State officials have repeatedly called for change in the state’s oversight system. Facing a rising death toll in county jails, lawmakers ordered the state Criminal Justice Commission to look into the problem of jail oversight. The CJC came back in 2020 with a slew of recommendations, including hiring “objective, non-jail” inspectors.

That, recent inspection reports show, hasn’t happened. (The sheriffs’ association didn’t return WW’s calls.)

Then, in 2022, the CJC went further, recommending that the state create an “independent jail commission” with “primary inspection authority.” But a bill that would have created such a commission died in the Legislature the following year.

State Rep. Pam Marsh (D-Jackson County), who has led these reform efforts, says getting money to create a new oversight body amid opposition from the sheriffs’ association presented a “political challenge.”

Still, she says, the problems inside Multnomah County’s jails only prove the need for additional reforms: “Clearly, we need to come back to those recommendations and look at them again.”

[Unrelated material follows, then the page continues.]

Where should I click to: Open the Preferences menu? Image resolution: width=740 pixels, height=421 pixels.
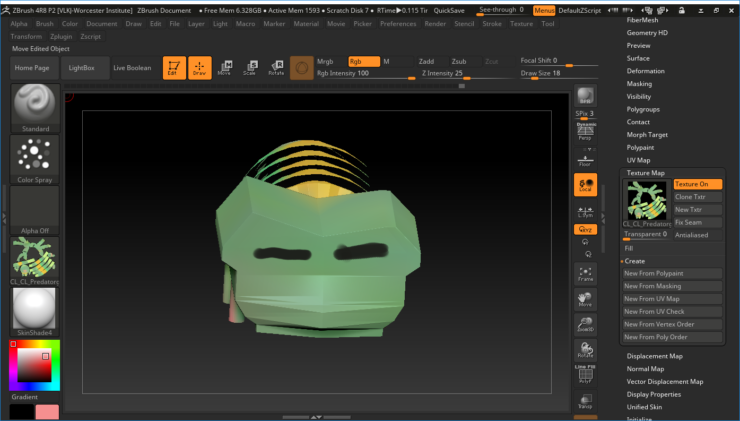[x=397, y=23]
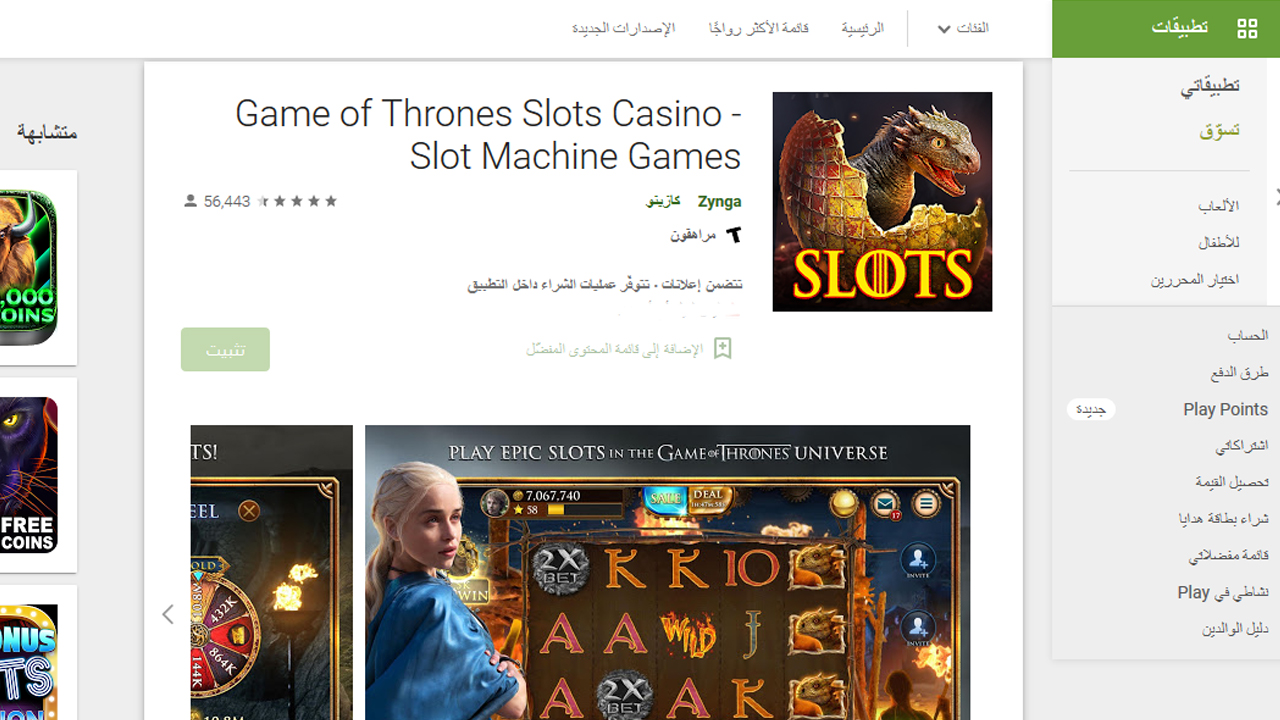Click the teen content rating icon
This screenshot has width=1280, height=720.
click(734, 235)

WW compared reports from outside groups on conditions at the Multnomah County Detention Center with findings from the county sheriffs’ deputies. (We left out county inspections by laypeople.) Here’s how they stack up:

Who: Disability Rights Oregon

  • Period under review: 2016
  • Conclusion: Problems “run deep.”
  • What it found: Leaders had failed “to rein in staff who repeatedly assault detainees.”

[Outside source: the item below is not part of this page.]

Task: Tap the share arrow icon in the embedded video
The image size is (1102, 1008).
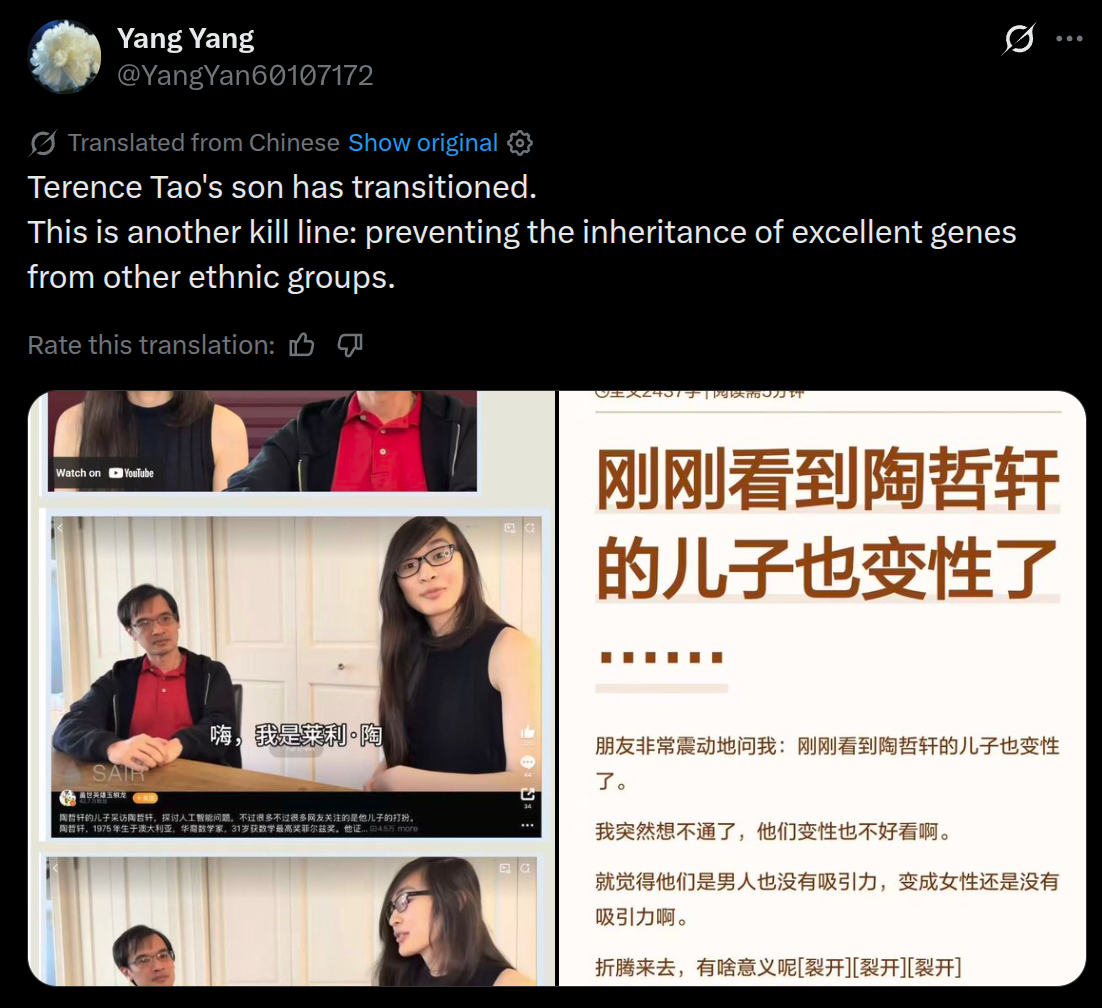Action: (x=527, y=794)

Who: Oregon State Sheriffs’ Association

  • Period under review: 2017 to 2019
  • Conclusion: Full compliance with 100% of 312 applicable standards.
  • What it found: “I am very pleased to report that we found your facility to be operating well within the guidelines of the Oregon Jail Standards,” Clackamas County Lt. Kevin Thies told Sheriff Mike Reese.


Who: Oregon State Police

  • Period under review: 2018 to 2020
  • Conclusion: Evidence points to “a consistent pattern of misconduct by several officers.”
  • What they found: Members of the Hoover gang had effectively run several units of the jail, according to inmates and gang members interviewed by police. Investigators identified 14 assaults allegedly facilitated by corrections deputies.


Who: Oregon State Sheriffs’ Association

  • Period under review: 2019 to 2021
  • Conclusion: Full compliance with 100% of 319 standards.
  • What it found: “The tour that we received on Nov. 4, 2021, from your deputies and command staff was very thorough. The team posed numerous questions to staff and inmates. The answers received reflected very well on your jail,” Sgt. Keith Hunnemuller of the Benton County Sheriff’s Office told Sheriff Reese.

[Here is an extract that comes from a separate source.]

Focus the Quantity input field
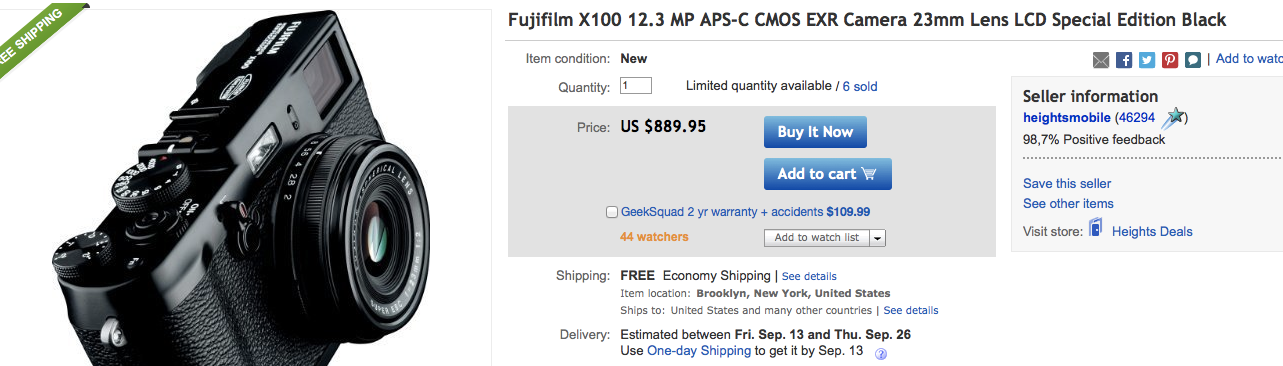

Who: Oregon State Sheriffs’ Association

  • Period under review: 2021 to 2023
  • Conclusion: Full compliance with 307 of 309 applicable standards.
  • What it found: “I am pleased to report that we found the facility to be operating well within the guidelines of the Oregon Jail Standards,” Lt. Thies told Sheriff Nicole Morrisey O’Donnell. “The only noncompliant standard involved the medical department not having a process in place for a mandatory 12-month medical review.”


Who: National Institute of Corrections

  • Period under review: 2023
  • Conclusion: Problems, including concerns over medical care and deputy oversight, have “the potential to cripple your system.”
  • What it found: After six inmates died in less than a year in Multnomah County jails, Sheriff O’Donnell called for federal help. “I have found what I believe to be serious health care and operations issues in the Multnomah jail system,” wrote Margaret E. Severson, a former University of Kansas School of Social Welfare professor now consultant for the NIC.

Correction: Any earlier version of this article misstated the legal requirement of the county commission. The commission is required to report any apparent violation or neglect of the law while inspecting jails.